Wednesday, 31 July 2013

HAIR: Stress and Hair loss

How Does Stress Affect Hair Loss? hair has a way of telling you if your body is in balance. If you are healthy - physically as well as emotionally - your hair will be radiant and shining and your scalp pliant and moist.

If you are not well physically, or if you are upset emotionally, your hair becomes dull and lifeless - it will begin to fall out, and your hair will become waxy with the overproduction of your traumatised sebaceous glands.

If your hair is thinning or you are experiencing baldness and it seems abnormal either because you are young or female, it is more than likely that stress is the culprit of hair loss. Your hair is one of the first places your body shows distress.

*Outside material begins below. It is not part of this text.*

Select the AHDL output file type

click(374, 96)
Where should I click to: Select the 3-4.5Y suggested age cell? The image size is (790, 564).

Illness, medication and imbalances in nutrition all show up in you hair and scalp.

Usually, it is not mild job or life stress that triggers hair loss, more likely it is extremely serious stress to the body that causes hair to stop growing and fall out. These types of stress can be initiated by some types of medications, diabetes, thyroid disorders and even extreme emotional stress, but also can be caused by commonplace life events like childbirth, miscarriage and surgery.

Any major change in our lives can be reflected in the condition of our hair, scalp and skin. We reflect our health and well-being in the condition of our hair and scalp.

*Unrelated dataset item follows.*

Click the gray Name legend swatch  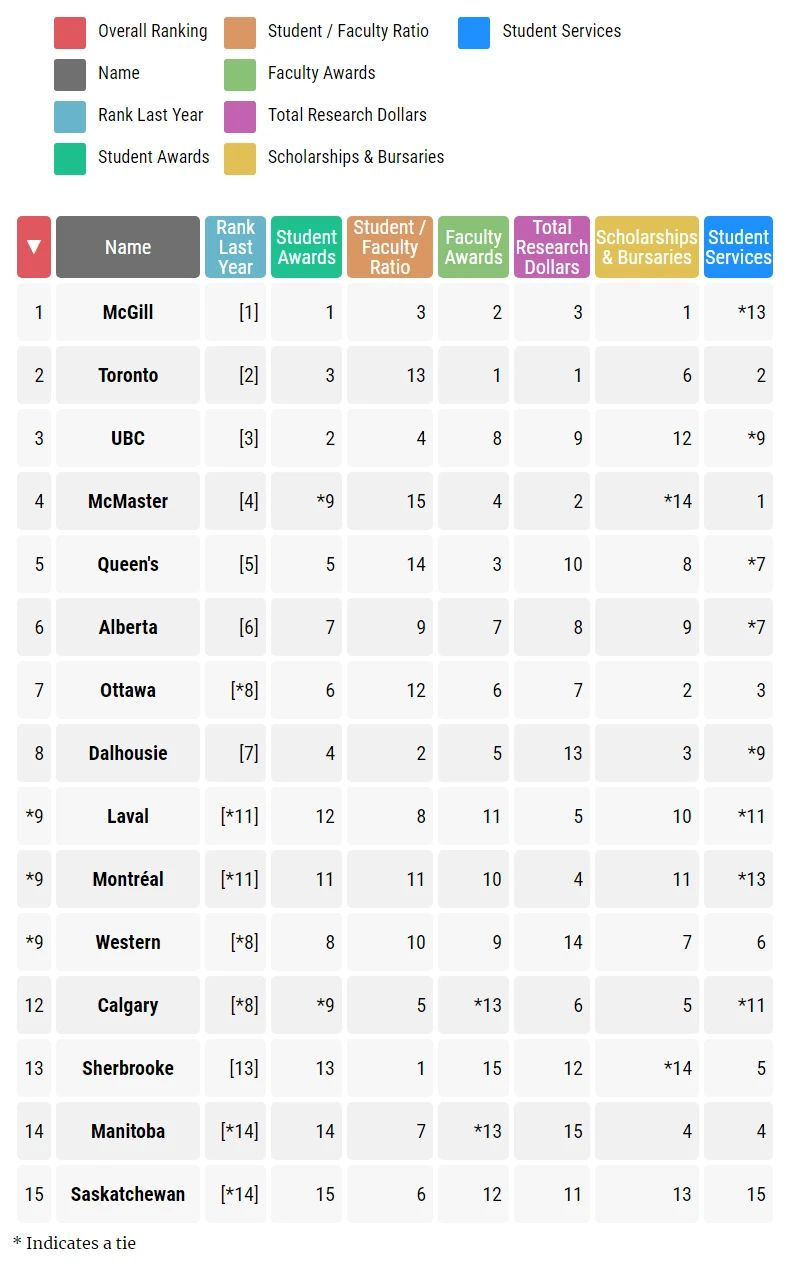(x=70, y=74)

But how does stress actually effect hair loss? Well hair grows in repeating cycles. The active growth phase lasts around two years and is followed by a resting phase that spans three months, after which the hair falls from the scalp. Normally, every strand of hair in your head is at a different point in this cycle, so the shedding is barely noticeable: a few strands in the shower drain, some more on your brush, a hair or two on your pillow. A normal head sheds at most 100 strands of hair a day.

However, when the body undergoes extreme stress, as much as 70 percent of your hair can prematurely enter the resting phase. Three months later, these hairs begin to fall out, causing noticeable hair loss.

The person will not become completely bald and the thinning will be fairly unnoticeable. However, it is this three month delay and the fact that the trigger seems so unrelated that causes confusion on the part of the patient concerned about hair loss.

Fortunately, in most cases hair will begin to grow back within six months. However, some people may face further periods of severe stress that may trigger the whole process to begin again and cause more hair loss resulting in a more long-term problem.